Daftar Tugas.
1 – Tuliskan kembali bagian teks bacaan yang dimulai dengan "Tapi naas, semuanya" dan berlanjut hingga "yang mencerahkan dunia.".
2 – Menurut teks bacaan, pasukan apa saja yang menghancurkan semuanya ketika menyerang Islam?

Teks Bacaan.
================

Tapi naas, semuanya dihancurkan Pasukan Salib Eropa dan Pasukan Tartar ketika
mereka menyerang Islam.
Peradaban Islam memang peradaban emas yang mencerahkan dunia.
Itu sebabnya menurut Montgomery, tanpa dukungan peradaban Islam yang menjadi
‘dinamo’nya, Barat bukanlah apa-apa. Wajar jika Barat berhutang budi pada
Islam.
Empat belas abad yang silam, Allah Ta’ala telah mengutus Nabi
Muhammad saw sebagai panutan dan ikutan bagi umat manusia. Beliau adalah
merupakan Rasul terakhir yang membawa agama terakhir yakni Islam. Hal ini
secara jelas dan tegas dikemukakan oleh Al-Quran dimana Kitab Suci tersebut
memproklamasikan keuniversalan misi dari Muhammad saw sebagaimana kita jumpai
dalam ayat-ayat berikut ini:
“Katakanlah, “Wahai manusia , sesungguhnya aku ini Rasul kepada
kamu sekalian dari Allah yang mempunyai kerajaan seluruh langit dan bumi. Tak
ada yang patut disembah melainkan Dia.” (QS. 7:159).

================

Bahan.
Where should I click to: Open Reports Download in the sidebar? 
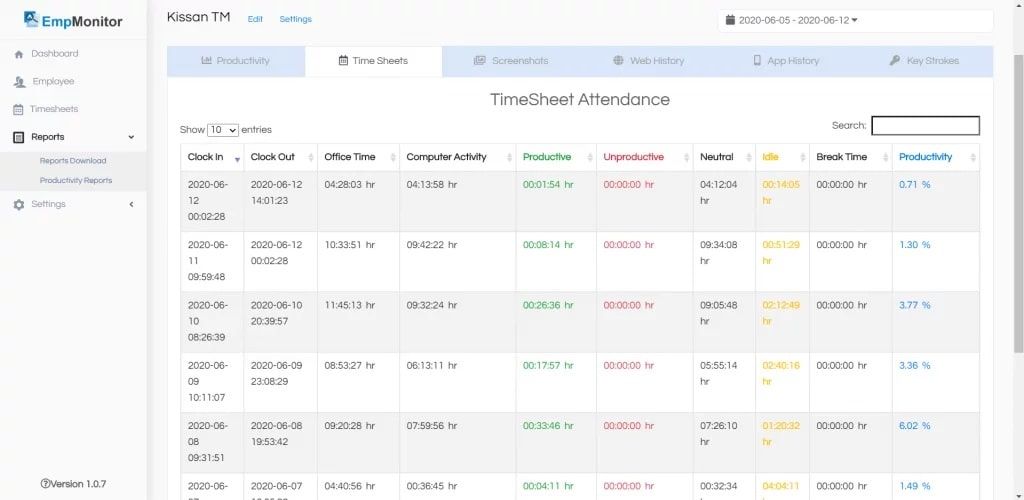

================

Jawaban per Tugas.
1 –
Tapi naas, semuanya dihancurkan Pasukan Salib Eropa dan Pasukan Tartar ketika
mereka menyerang Islam.
Peradaban Islam memang peradaban emas yang mencerahkan dunia.

2 – Pasukan Salib Eropa dan Pasukan Tartar.